→ **Directive**: Rewrite the records from the line containing "Where should I" through the line containing "click(x=364, y=461)", both included, with "Done" swapped for "Finish" and everything else left as it is. Omit the pictures from what you return.

→ **Given data**:
+++

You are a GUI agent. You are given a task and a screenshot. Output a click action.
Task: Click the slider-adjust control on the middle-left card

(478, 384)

+++

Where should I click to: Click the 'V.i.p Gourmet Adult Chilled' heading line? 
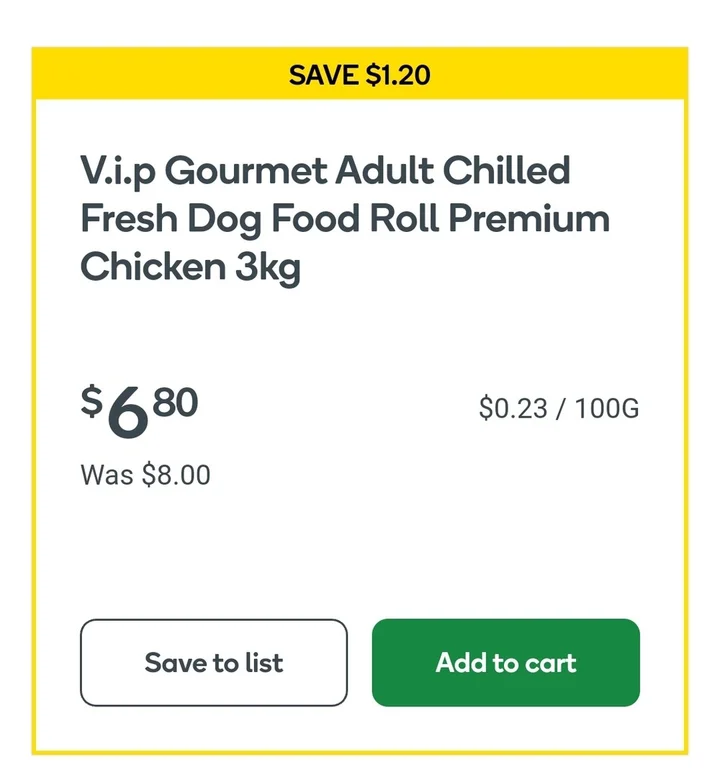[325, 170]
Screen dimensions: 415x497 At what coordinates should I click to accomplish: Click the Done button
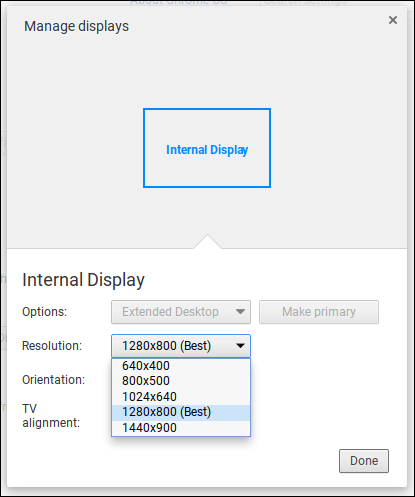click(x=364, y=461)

+++

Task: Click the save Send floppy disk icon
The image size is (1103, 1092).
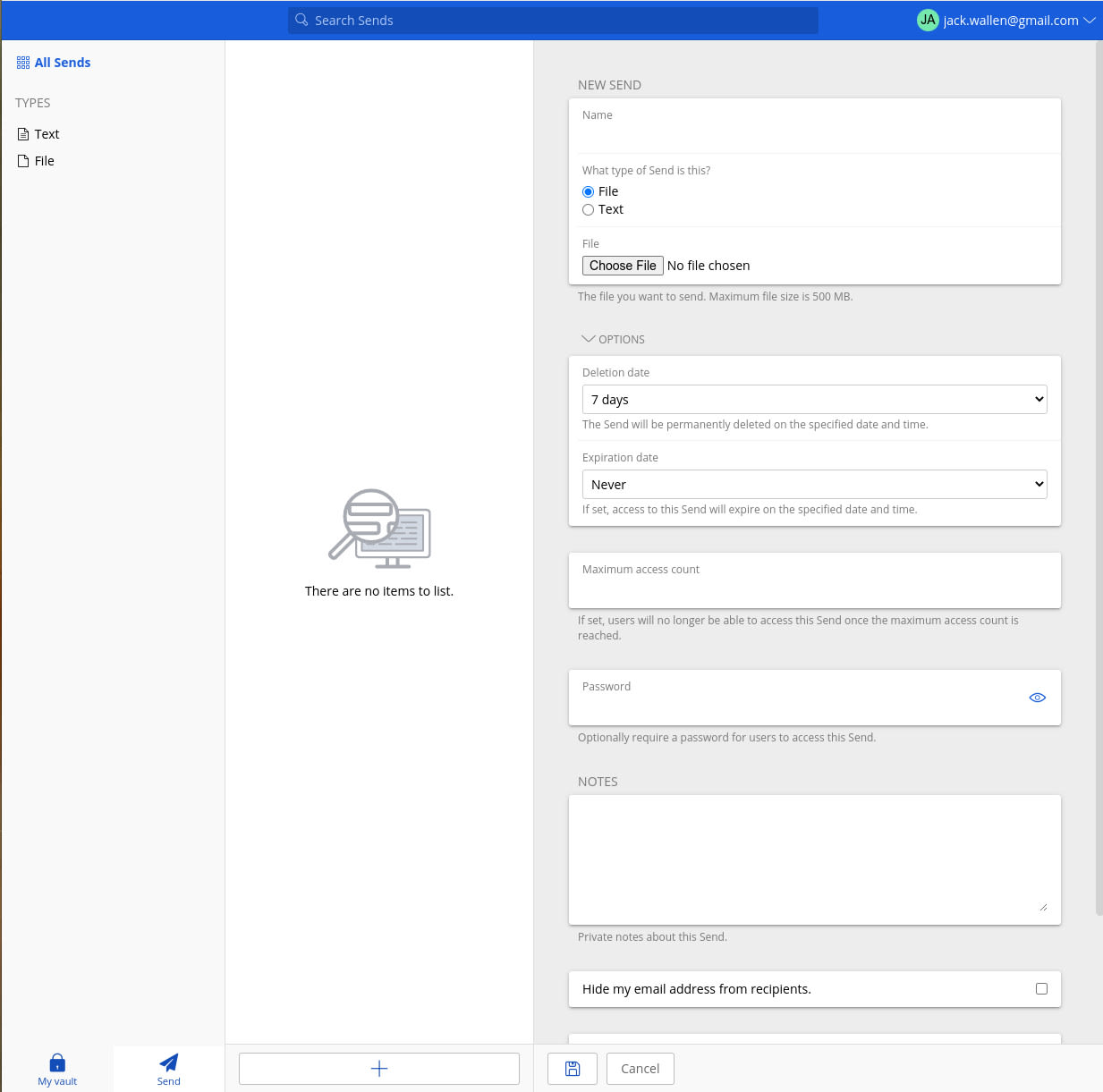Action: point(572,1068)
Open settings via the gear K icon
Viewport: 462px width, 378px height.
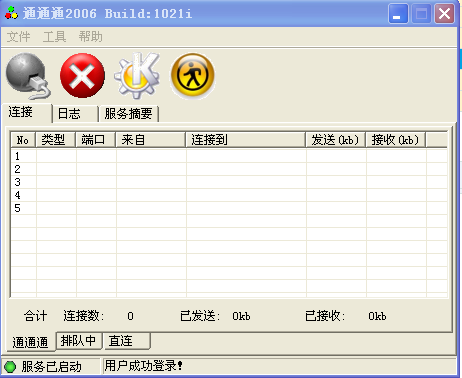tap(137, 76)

+++

→ **Expected output**:
Where should I click to: Click the 'V.i.p Gourmet Adult Chilled' heading line? 
[325, 170]
Screen dimensions: 415x497 At what coordinates should I click to accomplish: Click the Finish button
click(x=364, y=461)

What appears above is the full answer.